And if I were a supporter of the Security Barrier, I might not like that this little clip doesn’t show “the whole story,” and argue that “at least the wall stopped the suicide bombing” (and as someone who lived through years of suicide bombing, I can certainly appreciate that last).

And yeah. There’s no jaunty video game music playing in the background of the Israeli-Palestinian conflict.

But the simple reality depicted in this video is still the truth: People live and work someplace. They’re maintaining their family farms. A foreign power with which those people are at war comes along and puts up a fence, and then demands a dizzying array of paperwork and fancy bureaucratic footwork so that the people might (might) be able to get to their source of income. While all this is going on, enormous resources are lost. And note that when the video pulls back and shows a wide view, it’s showing another, often entirely unremarked (and in this case, unfortunately untranslated) truth: The wall is built inside the West Bank, not on the Green Line (Israel’s internationally recognized border), meaning that Israel has de facto annexed land away from the Palestinians.

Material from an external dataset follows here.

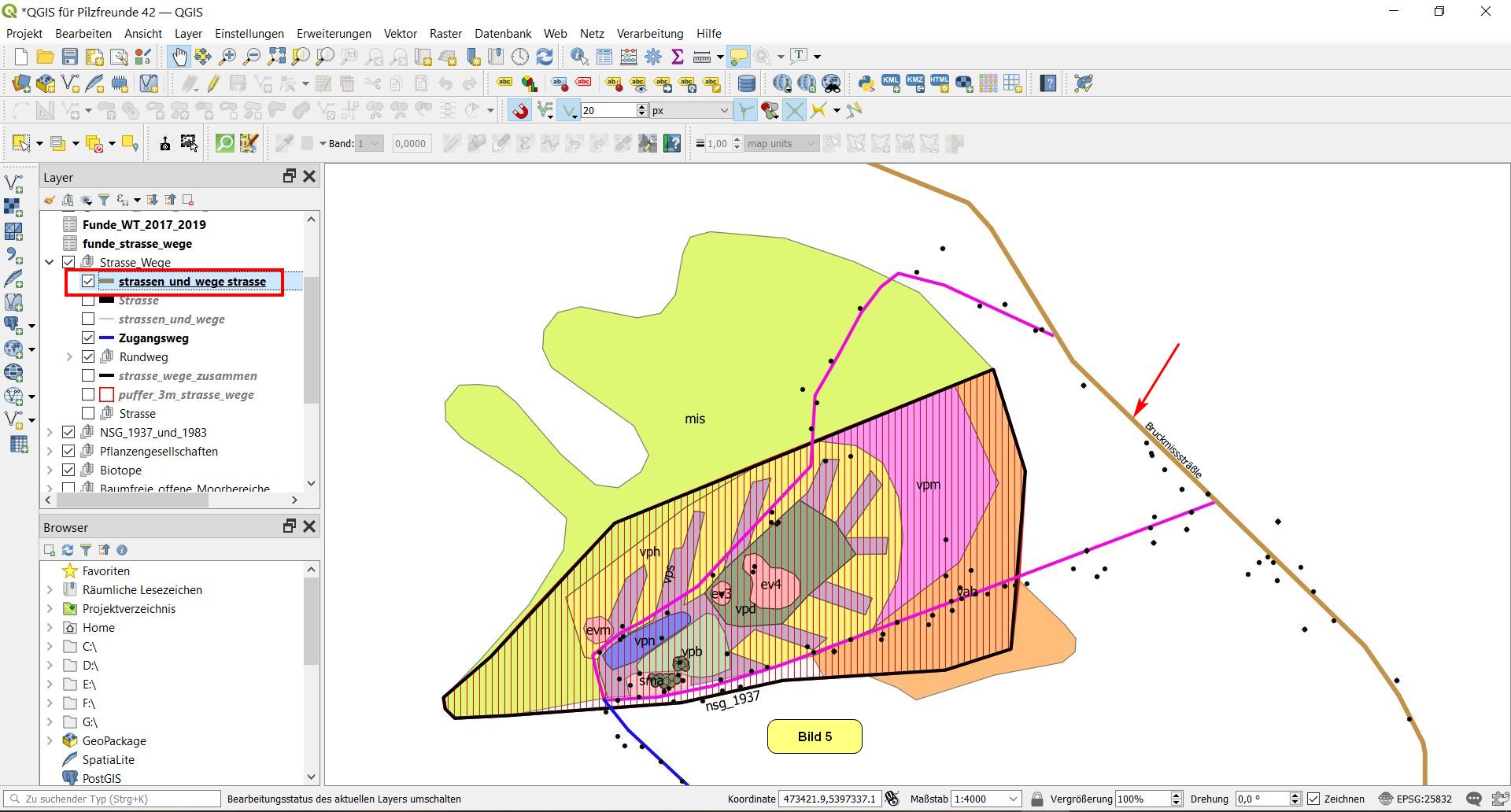Uncheck the Zugangsweg layer checkbox
1511x812 pixels.
click(x=88, y=338)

When we say “at least the wall stopped suicide bombing,” we’re saying that we’re okay with this sort of thing happening to countless farmers and families and businesses and villages and towns, all along the 440-mile length of the separation barrier project (a length which, by looping in and out of the West Bank and around various settlements, manages to actually be twice the length of the Green Line itself). We’re saying that when we consider how best to protect individual Israeli lives and the entire Zionist project, it is better to do this, to wage war by construction project proxy, than to find the political will to come up with a diplomatic solution that won’t punish an entire population for the acts of a few.

Which, okay, if that’s how you feel, that’s how you feel.

But let’s at least be honest about it. As bright and breezy as the above is, it reflects a genuine, and genuinely grim, reality, one that’s having shocking, long-term effects on the lives of 2.5-3 million people every day.

Both sides share blame in this conflict, no one’s hands are clean, terrorism is never justified, and just like the Israeli leadership, the Palestinian leadership has missed some good opportunities to make peace.

But only one side has the power to do this.